Since that day I have never trusted a single story from Time. Not one. If the writers and editors can’t understand the difference between a pound and a kilogram, what else are they missing?

A lot. It’s a lot easier to just grab a press release from NASA PAO than to have to actually understand what the hell you’re talking about..

[Mid-afternoon update]

More thoughts on the cluelessness of this from Keith Cowing.

Because I Didn’t Have Time

Clark Lindsey has done us all the favor of reviewing The Space Review today. Like him, I was struck by Tayylor Dinerman’s completely ignoring ULA in his discussion of the “burgeoning” commercial space industry. But even more, I agree that Dwayne Day’s broad conclusion about public interest in space and space settlement from a single stupid network program is absurd:

The paradigm that near-term space can only involve a small number of people in a small habitat doing technical and scientific tasks does not lend itself to great story telling. Conflicts are required for compelling stories and lots of different types of conflicts are needed to generate enough stories for a compelling TV series. I think the “nearest” near future space scenario that could generate an interesting diversity of plots with a diversity of characters would involve a couple of thousand people populating multiple LEO space stations and habitats at a Lagrange point and bases on the Moon. Commercial, government, and international activities of various kinds would inevitably lead to all sorts of conflicts.

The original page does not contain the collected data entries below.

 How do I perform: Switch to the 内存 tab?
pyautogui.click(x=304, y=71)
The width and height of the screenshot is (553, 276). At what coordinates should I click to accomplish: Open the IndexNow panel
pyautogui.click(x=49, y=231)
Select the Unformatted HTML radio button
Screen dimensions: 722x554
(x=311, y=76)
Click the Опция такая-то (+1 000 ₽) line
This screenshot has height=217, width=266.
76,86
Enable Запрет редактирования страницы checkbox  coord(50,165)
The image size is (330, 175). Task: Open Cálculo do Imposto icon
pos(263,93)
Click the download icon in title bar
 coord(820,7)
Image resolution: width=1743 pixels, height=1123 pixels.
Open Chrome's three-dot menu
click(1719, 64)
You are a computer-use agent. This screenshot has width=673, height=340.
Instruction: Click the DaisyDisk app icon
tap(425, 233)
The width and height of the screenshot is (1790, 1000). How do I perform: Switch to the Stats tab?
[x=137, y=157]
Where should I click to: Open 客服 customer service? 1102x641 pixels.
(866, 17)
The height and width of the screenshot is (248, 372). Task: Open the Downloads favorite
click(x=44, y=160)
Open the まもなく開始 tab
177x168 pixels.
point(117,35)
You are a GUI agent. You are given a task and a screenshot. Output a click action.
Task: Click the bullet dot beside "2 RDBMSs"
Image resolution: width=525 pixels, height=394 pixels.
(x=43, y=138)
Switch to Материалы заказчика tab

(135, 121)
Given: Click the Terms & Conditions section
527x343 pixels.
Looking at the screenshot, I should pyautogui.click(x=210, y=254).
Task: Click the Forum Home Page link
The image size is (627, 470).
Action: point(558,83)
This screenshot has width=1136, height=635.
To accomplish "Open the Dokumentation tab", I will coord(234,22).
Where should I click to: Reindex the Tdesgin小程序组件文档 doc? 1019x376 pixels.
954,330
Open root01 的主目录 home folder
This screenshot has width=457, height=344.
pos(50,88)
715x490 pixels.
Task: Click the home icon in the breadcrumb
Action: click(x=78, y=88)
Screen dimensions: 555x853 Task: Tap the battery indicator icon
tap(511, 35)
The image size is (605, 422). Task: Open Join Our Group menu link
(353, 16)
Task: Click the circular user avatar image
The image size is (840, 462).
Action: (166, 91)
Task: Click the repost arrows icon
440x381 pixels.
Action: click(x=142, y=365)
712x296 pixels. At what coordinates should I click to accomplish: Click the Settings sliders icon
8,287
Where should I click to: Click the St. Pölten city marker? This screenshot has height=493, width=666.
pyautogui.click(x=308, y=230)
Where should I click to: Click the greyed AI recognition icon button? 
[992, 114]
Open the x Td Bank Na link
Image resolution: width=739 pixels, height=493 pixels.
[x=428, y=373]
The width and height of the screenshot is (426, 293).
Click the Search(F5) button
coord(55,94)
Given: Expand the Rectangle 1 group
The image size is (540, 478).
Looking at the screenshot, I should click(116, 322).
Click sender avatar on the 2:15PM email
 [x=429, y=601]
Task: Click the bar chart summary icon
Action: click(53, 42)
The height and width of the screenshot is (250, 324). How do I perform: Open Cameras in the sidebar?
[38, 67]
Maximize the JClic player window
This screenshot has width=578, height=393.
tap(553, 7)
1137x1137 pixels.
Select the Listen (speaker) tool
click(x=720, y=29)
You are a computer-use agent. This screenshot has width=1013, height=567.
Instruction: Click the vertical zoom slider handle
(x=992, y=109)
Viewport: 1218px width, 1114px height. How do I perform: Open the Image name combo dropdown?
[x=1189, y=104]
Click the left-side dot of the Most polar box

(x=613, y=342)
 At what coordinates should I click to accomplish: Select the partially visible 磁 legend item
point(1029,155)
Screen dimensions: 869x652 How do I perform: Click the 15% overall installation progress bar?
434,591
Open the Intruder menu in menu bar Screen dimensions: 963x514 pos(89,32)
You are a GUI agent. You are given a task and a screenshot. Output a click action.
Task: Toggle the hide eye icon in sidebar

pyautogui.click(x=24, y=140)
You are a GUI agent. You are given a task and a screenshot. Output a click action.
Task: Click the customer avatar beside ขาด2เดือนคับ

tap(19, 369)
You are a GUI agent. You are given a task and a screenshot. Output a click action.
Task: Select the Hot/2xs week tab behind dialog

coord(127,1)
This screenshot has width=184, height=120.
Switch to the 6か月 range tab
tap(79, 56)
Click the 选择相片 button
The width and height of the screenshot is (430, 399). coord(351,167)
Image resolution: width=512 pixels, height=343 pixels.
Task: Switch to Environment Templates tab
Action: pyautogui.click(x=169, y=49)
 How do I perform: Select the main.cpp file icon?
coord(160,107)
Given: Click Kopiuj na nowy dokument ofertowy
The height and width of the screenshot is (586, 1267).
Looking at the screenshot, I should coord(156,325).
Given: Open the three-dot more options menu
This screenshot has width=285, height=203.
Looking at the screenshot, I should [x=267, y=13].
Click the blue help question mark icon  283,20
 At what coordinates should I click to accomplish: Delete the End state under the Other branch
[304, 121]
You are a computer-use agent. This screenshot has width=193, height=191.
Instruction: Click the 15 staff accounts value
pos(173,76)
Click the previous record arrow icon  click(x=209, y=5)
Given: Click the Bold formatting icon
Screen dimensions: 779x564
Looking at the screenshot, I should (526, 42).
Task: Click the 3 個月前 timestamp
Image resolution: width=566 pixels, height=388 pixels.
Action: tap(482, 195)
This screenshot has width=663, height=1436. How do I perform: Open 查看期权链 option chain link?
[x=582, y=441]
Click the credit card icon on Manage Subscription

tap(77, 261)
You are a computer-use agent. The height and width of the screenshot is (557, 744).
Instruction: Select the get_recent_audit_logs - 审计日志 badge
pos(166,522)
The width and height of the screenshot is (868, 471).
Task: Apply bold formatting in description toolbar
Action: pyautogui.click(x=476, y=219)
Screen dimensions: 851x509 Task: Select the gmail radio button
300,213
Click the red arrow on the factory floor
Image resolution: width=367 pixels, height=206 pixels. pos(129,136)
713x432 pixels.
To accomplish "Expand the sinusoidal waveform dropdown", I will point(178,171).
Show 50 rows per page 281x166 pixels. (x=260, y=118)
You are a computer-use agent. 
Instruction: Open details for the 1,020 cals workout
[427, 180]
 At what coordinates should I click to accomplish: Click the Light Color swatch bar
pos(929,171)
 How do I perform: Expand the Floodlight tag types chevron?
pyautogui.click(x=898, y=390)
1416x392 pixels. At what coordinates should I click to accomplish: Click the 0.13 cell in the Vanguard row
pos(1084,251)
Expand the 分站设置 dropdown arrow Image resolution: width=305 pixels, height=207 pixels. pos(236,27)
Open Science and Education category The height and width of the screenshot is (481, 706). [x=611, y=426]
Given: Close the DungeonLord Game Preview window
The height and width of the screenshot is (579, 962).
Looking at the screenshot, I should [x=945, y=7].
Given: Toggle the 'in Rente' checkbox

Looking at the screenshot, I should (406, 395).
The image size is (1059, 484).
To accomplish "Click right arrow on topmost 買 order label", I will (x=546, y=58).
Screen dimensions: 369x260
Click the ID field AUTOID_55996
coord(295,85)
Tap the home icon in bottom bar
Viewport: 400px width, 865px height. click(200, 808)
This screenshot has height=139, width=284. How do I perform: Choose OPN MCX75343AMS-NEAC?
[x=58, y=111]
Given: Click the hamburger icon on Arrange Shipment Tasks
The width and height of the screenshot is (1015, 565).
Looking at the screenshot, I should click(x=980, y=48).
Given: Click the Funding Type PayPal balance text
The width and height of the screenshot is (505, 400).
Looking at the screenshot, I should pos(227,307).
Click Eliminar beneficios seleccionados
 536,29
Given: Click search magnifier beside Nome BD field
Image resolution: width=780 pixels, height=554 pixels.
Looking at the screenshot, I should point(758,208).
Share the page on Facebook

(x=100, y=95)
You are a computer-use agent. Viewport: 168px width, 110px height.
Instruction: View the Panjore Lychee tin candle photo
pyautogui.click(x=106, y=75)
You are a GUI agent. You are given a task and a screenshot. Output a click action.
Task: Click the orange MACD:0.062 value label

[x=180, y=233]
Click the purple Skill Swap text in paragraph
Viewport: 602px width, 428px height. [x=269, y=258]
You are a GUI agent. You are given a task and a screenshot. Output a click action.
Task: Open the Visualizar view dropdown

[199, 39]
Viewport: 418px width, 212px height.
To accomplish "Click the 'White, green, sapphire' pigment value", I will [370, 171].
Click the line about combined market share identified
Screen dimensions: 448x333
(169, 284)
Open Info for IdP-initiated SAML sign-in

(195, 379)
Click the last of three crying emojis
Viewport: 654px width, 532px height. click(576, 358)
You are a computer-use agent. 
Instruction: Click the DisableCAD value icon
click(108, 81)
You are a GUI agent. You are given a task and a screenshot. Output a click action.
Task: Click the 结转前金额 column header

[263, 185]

Let’s ignore the fact that most television shows (and particularly Big (though becoming smaller) Three Network television programs) fail, often epically. Big media, like (apparently) Dwayne, remain stuck in the Apollo paradigm of space being about a few civil servants doing science and exploration, at great government expense. Here’s an idea. Try a show about real space pioneers and see how popular it is. IIRC, “Lost In Space” actually did pretty well back in the sixties, or at least a lot better than the schlock that Dwayne reviewed. It’s not the sixties any more, but let’s give it a try anyway. It’s not like LIS was based on the NASA paradigm, so that wouldn’t explain its sixties success, right?